Part IV of the report form. Judicial and administrative decisions. The Committee notes that, according to the observation, among the 171 workers diagnosed by COMPIN as having silicosis and a disability causing them a loss of earning of between 27.5 and 80 per cent, 41 had been relieved of their functions and, at the time of the submission of the observation, another 23 were in the process of being relieved. It indicates that, at the end of 2003, a group of 23 active workers who were sick took legal action against the company, claiming compensation for damages, while, 17 of the workers relieved of their functions filed a criminal complaint alleging responsibility on the part of the company for what they referred to as an epidemic of silicosis. They referred to the defencelessness and helplessness of the workers, who were to receive $10,000 due to having contracted silicosis.

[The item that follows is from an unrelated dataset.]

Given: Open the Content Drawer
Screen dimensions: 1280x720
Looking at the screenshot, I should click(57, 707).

They indicated that the company denied everything, and even questioned the validity of the examinations requested by the company itself at the Clínica Santa María and the Clínica las Condes, calling into question these institutions and the responsibility of health services, in particular of COMPIN, for certifying disability. The Committee notes that the Government indicates that there have been no dismissals but that workers who requested it were able to take advantage of voluntary retirement plans which included special compensation. It also indicates that the Social Security Supervisory Authority reported that eight workers had taken legal action against the company attributed delegated administration and that the Supervisory Authority had received a series of appeals from workers from the Andina Division of Codelco-Chile which have not yet been resolved and are awaiting a judicial decision. The Committee requests the Government to provide detailed information on any developments relating to the cases which are being dealt with through judicial and/or administrative channels with regard to the situation being examined.

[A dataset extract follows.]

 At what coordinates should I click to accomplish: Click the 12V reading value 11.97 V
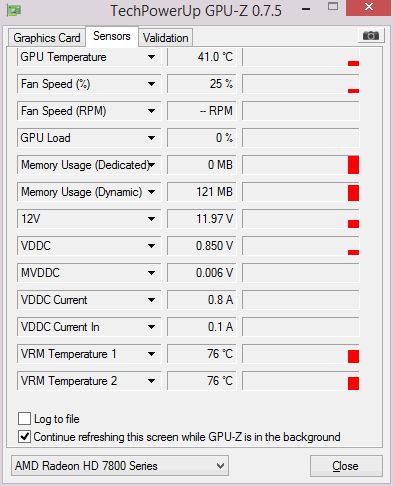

1. The Committee notes that the Government’s report has not been received. It must therefore repeat its previous observation which read as follows:
The Committee notes the comments of the Confederation of Autonomous Workers (CAT) forwarded by the Latin American Confederation of Workers (CLAT), and those of the World Confederation of Labour (WCL) dated 1 April, 3 May and 22 July 2004 respectively, alleging among other objections, shortcomings in the way the Convention is applied to workers of the Chilean National Copper Corporation CODELCO, División Andina. The Committee notes the abovementioned comments and requests the Government to provide detailed information on the matters raised in them. At its next meeting the Committee will examine the comments, together with any observations the Government may wish to make on them, in the light of the information contained in the Government’s earlier reports.
2. The Committee hopes that the Government will make every effort to take the necessary action in the very near future.